Appeal from the United States District Court for the Northern District of Illinois, Eastern Division.

No. 92 CR 316--James B. Zagel, Judge.

Before POSNER, Chief Judge, CUDAHY, Circuit Judge, and GRANT, District Judge. *fn*

GRANT, District Judge.



Abayomi Akinsanya was arrested in his Chicago apartment on April 23, 1992 after producing approximately 100 grams of heroin for purchase by a government informant. He was subsequently charged with possession with intent to distribute in violation of 21 U.S.C. sec. 841(a)(1). Unpersuaded by his entrapment defense, the jury found Akinsanya guilty as charged. On appeal, Akinsanya challenges: (1) the district court's denial of his motion to suppress the evidence obtained in the warrantless search of his apartment (the 100 grams of heroin); (2) the district court's refusal to give his tendered jury instruction emphasizing the value of character evidence; (3) the sufficiency of the evidence of predisposition; (4) the prosecutor's closing remarks; and (5) the cumulative effect of these errors on his right to a fair trial. For the following reasons, the judgment is AFFIRMED.


Pursuant to an agreement with the government, Saeed Gilani, an admitted drug dealer, was "cooperating" with authorities in the investigation of drug trafficking in the Chicago area. In an effort to fulfill his obligations under the agreement, Gilani tried to reestablish contact with a former business associate, the defendant Abayomi Akinsanya, whom he contended was a drug dealer known to sell heroin in amounts up to one kilogram.

Gilani contacted Akinsanya in early April 1992 to see if he could purchase 100-200 grams of heroin. Although his initial efforts were unsuccessful, in a taped phone conversation which occurred on April 17, 1992, Akinsanya agreed in coded language to sell Gilani "four wheels" of heroin (with one "wheel" equal to 25 grams) at a cost of $5,500 per "wheel". Gilani told Akinsanya that he wanted to contact his buyer and that he would call back.

Three or four days later, Gilani called Akinsanya and said that he needed a sample to show his buyer. Akinsanya agreed, and told Gilani he could pick it up at his place of business, a flower shop on the north side of Chicago. When Gilani arrived at the shop, Akinsanya gave him a small sample of heroin and told Gilani the price would be $18,500 for each 100 grams. Gilani left, but purportedly lost the sample before he could turn it over to the authorities.
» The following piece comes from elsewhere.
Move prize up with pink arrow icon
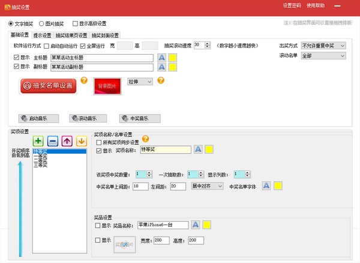Image resolution: width=360 pixels, height=263 pixels. 67,141
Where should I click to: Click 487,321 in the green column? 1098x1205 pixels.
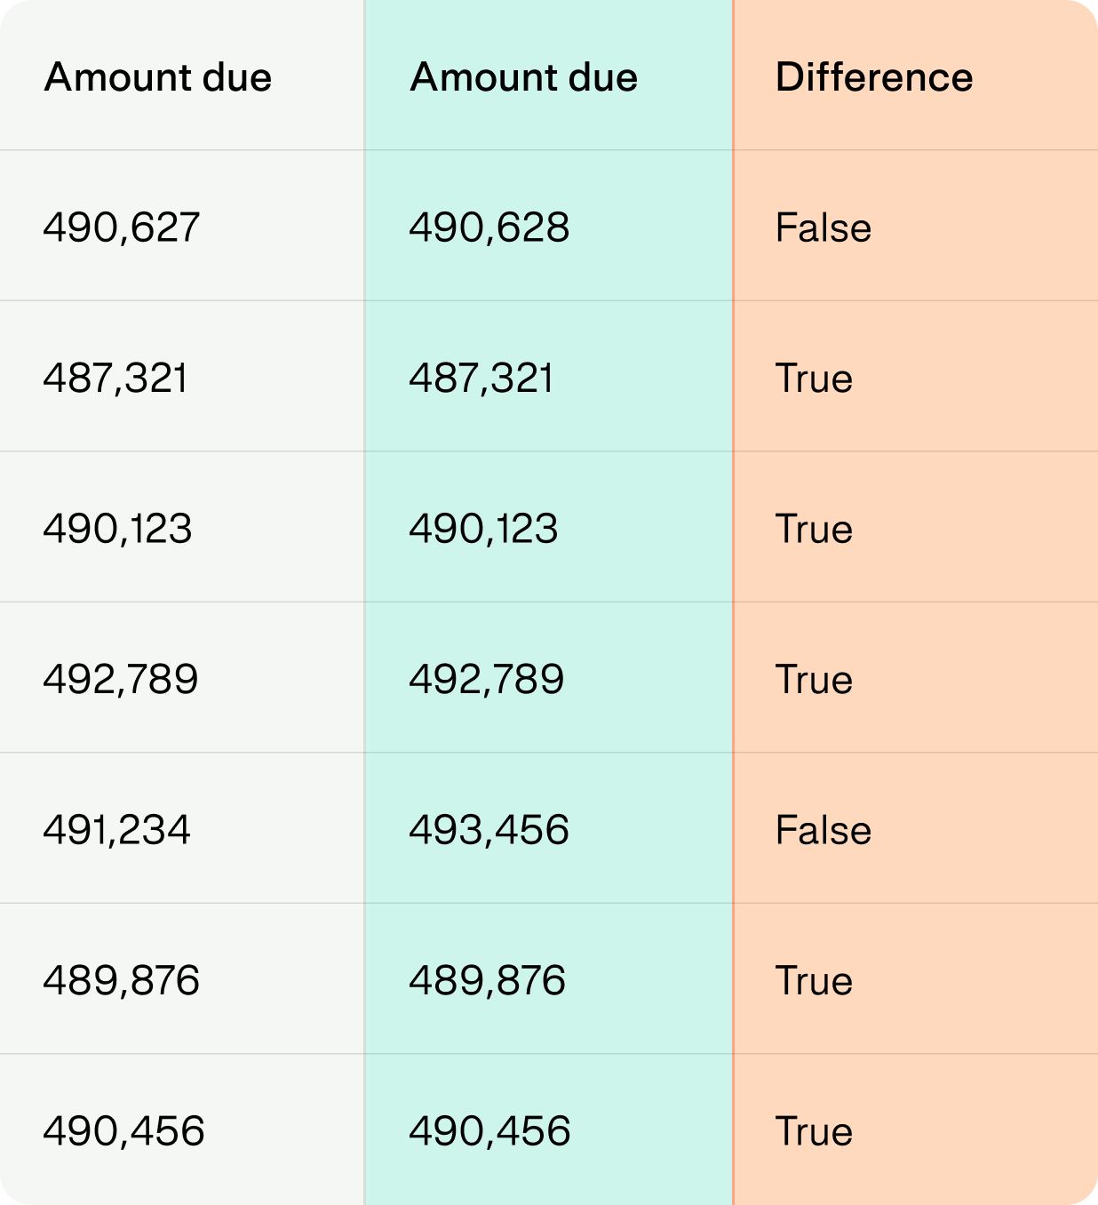[481, 379]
After a series of telephone conversations on April 23, 1992, Gilani and Akinsanya agreed to meet at the defendant's apartment later that night to culminate the 100 gram transaction. The defendant met Gilani in the lobby of the apartment building, and asked if the buyer was ready with the money. Gilani indicated that he was, and told Akinsanya that his buyer was looking for a parking space and was waiting for him to call him on his car phone. Gilani left the building, went to a nearby pay phone and called DEA Agent Fergus to tell him that Akinsanya wanted to see the money. Agent Fergus informed Gilani that he (Gilani) would have to see the heroin before they could reveal any money to the defendant. Gilani rejoined Akinsanya in the lobby, and the two walked into the indoor parking garage where the defendant retrieved "the stuff" from his car. They then went up to Akinsanya's apartment. DEA agents followed close behind, and took up positions in the hallway.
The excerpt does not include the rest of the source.